* [To-do list]:
• a. In the passage on the Baker Hotel mistress story, which rooms did Myla Baker occupy on the seventh floor?
• b. Can you take the passage on the Baker Hotel mistress story further from where it stops?

***** Passage

The first was that the concept of Earl Baker having a mistress originates among the staff working at the hotel. They know that a woman is living there free of charge in a suite of rooms on the seventh floor. They are also aware that Earl gives this woman money regularly. If this is the basis of the story, then there is an alternative explanation. Myla Baker, T.B.’s sister, lived at the Gunter in San Antonio.

On May 8, 1933, she moved to the Baker Hotel in Mineral Wells. She occupied a suite on the seventh floor using rooms 714, 716, and 718. These are the same rooms where the “mistress” was supposed to have occupied. Myla would take trips alone to Europe and buy items to decorate the different hotels.

When T.B. gave the Baker hotel to Earl, he had Earl agree to make up a trust for his sister, Myla, agreeing to pay her $9,000 a year from the dividends of the Gunter Hotel. Myla stayed at the hotel until she died in 1950, thus ruling out the possibility of a mistress living in those rooms during those years.

**********
***** Recorded data

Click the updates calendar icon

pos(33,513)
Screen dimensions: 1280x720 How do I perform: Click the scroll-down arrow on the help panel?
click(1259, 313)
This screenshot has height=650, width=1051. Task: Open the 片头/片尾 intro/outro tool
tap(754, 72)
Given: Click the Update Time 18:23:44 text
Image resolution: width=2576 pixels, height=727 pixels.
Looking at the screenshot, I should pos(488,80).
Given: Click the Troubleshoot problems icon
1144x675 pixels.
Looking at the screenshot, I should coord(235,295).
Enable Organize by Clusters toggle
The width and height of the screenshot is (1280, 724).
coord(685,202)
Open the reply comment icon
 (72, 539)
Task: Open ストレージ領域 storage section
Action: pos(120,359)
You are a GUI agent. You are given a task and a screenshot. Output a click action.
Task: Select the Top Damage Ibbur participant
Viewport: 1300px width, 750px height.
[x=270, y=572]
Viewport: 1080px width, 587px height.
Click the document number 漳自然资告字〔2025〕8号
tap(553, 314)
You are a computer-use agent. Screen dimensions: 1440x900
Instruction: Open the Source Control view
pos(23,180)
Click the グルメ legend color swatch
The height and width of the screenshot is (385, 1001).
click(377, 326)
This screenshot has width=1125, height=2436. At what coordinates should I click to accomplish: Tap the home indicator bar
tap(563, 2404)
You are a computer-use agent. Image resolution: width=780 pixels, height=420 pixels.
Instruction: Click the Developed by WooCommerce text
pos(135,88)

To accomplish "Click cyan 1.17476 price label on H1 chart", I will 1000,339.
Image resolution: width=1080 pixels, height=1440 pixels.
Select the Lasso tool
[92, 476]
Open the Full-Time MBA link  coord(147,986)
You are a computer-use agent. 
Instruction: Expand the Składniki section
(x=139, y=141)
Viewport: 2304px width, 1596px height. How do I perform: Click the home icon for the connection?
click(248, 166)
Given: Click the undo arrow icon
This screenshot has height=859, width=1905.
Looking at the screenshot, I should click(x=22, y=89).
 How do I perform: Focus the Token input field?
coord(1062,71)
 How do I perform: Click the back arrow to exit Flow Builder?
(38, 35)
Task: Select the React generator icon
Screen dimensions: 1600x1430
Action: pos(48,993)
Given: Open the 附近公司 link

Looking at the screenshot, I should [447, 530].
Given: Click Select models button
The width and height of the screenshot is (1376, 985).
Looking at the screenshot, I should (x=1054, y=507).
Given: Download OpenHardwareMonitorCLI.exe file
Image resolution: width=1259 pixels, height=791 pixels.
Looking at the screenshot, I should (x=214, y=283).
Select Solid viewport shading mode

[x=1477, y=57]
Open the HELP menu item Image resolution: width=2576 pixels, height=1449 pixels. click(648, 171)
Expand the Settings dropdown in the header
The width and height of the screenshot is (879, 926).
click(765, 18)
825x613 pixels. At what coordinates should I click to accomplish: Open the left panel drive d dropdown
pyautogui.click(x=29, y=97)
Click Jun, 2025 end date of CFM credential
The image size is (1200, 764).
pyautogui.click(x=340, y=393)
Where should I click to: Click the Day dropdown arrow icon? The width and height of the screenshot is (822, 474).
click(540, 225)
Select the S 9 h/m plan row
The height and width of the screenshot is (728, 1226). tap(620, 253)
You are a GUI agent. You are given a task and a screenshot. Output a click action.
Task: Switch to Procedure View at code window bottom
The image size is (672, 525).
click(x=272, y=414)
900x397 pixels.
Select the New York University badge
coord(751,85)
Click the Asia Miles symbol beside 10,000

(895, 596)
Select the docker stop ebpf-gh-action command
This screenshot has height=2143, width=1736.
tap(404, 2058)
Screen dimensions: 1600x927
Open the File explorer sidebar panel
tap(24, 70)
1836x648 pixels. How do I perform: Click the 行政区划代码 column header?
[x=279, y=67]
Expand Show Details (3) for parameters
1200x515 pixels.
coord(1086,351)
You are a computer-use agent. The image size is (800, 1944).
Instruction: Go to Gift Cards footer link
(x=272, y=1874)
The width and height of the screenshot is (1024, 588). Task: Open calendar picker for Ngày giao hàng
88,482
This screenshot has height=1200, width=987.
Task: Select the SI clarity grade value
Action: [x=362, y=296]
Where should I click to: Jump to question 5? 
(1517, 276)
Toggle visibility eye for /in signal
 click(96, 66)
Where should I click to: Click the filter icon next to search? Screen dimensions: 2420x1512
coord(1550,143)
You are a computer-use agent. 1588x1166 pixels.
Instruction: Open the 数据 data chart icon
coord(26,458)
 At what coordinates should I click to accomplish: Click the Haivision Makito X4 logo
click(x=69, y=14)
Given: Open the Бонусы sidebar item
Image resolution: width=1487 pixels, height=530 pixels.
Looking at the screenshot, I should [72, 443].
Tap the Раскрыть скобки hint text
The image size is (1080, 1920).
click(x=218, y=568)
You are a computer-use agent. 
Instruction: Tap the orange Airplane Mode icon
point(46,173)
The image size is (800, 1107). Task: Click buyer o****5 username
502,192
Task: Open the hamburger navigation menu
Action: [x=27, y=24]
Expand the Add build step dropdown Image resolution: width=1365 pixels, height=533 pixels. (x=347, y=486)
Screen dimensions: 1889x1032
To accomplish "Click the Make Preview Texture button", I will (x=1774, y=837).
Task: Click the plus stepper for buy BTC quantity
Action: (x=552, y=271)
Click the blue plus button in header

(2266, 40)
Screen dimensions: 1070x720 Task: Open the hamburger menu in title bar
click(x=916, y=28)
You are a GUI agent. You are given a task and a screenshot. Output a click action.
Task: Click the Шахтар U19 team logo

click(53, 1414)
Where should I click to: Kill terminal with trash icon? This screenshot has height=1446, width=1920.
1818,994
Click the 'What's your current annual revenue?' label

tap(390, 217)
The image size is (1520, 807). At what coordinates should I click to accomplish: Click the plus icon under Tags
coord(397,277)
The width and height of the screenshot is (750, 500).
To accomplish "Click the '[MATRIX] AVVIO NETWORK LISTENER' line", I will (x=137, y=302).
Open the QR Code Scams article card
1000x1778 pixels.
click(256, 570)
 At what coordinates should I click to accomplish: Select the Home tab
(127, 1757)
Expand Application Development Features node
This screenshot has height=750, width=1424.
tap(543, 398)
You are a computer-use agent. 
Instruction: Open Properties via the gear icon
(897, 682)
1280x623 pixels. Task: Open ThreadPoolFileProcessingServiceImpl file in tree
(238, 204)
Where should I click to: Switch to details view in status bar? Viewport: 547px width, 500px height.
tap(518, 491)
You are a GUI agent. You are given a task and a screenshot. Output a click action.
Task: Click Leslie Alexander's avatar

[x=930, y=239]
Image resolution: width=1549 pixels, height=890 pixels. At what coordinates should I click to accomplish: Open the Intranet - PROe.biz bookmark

**********

* [The results]:
• a. Rooms 714, 716, and 718.

• b.
In 1950 Earl would have been 75 years old and was then living in San Antonio. These facts do not make the mistress story very probable. So what about Virginia Brown? Historical records show that three women were living in Mineral Wells under that name. None of them were residing at the Baker Hotel. In the 1940s, a Virginia Brown was living on Mistletoe Street. She was widowed and was 57 years old. The other two women with that name were married and living with their husbands in the 1930s. Despite this, there is no documentation of any sort of event related to suicide, or anything similar, ever happening at the Baker Hotel in Mineral Wells. However, there were such events at the Baker Hotel in downtown Dallas.